Di dalam buku Perjuangan Besar Nahdlatul Ulama (PBNU) Gus Yahya menumpahkan keresahannya atas gejala kemajemukan dan multikulturalisme yang terjadi di mana-mana.
Orang-orang dengan agama yang berbeda-beda hidup bersama di satu kampung, sehingga jika diletupkan konflik antaragama, terjadilah kerusuhan. Gus Yahya mengambil contoh kerusuhan yang pernah terjadi di Ambon, Poso, Sri Lanka, India, dan Myanmar.
Parahnya lagi, ketika terjadi kerusuhan kampung, kata Gus Yahya, orang akan mengaitkannya dengan sentimen agama.

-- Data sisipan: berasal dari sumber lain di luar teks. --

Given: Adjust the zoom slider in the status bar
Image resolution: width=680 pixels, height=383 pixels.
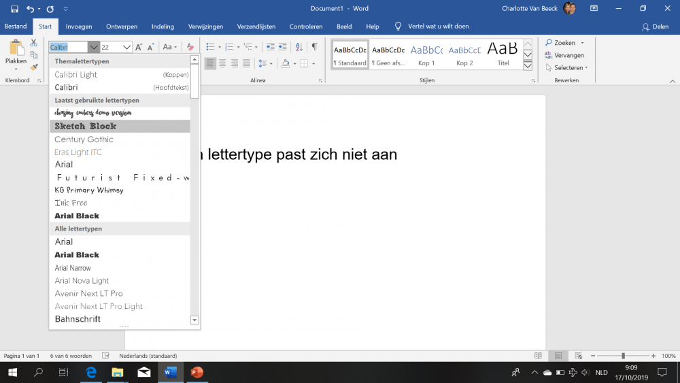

Mereka merespons dengan klaim bahwa umat Islam di dunia ini bersaudara.
Dicontohkan, jika terjadi benturan antara orang Kristen dan orang Islam di satu tempat, maka orang-orang Islam yang berada di tempat lain akan merasa harus ikut memerangi orang-orang Kristen di sekitar mereka.
Menurut Gus Yahya, hal tersebut terjadi karena orang-orang masih mempertahankan cara berpikir lama, sedangkan dunia saat ini tengah mengalami perubahan secara demografis. Jika cara berpikir itu dipertahankan, maka kerusuhan antar-masyarakat akan terlihat di mana-mana.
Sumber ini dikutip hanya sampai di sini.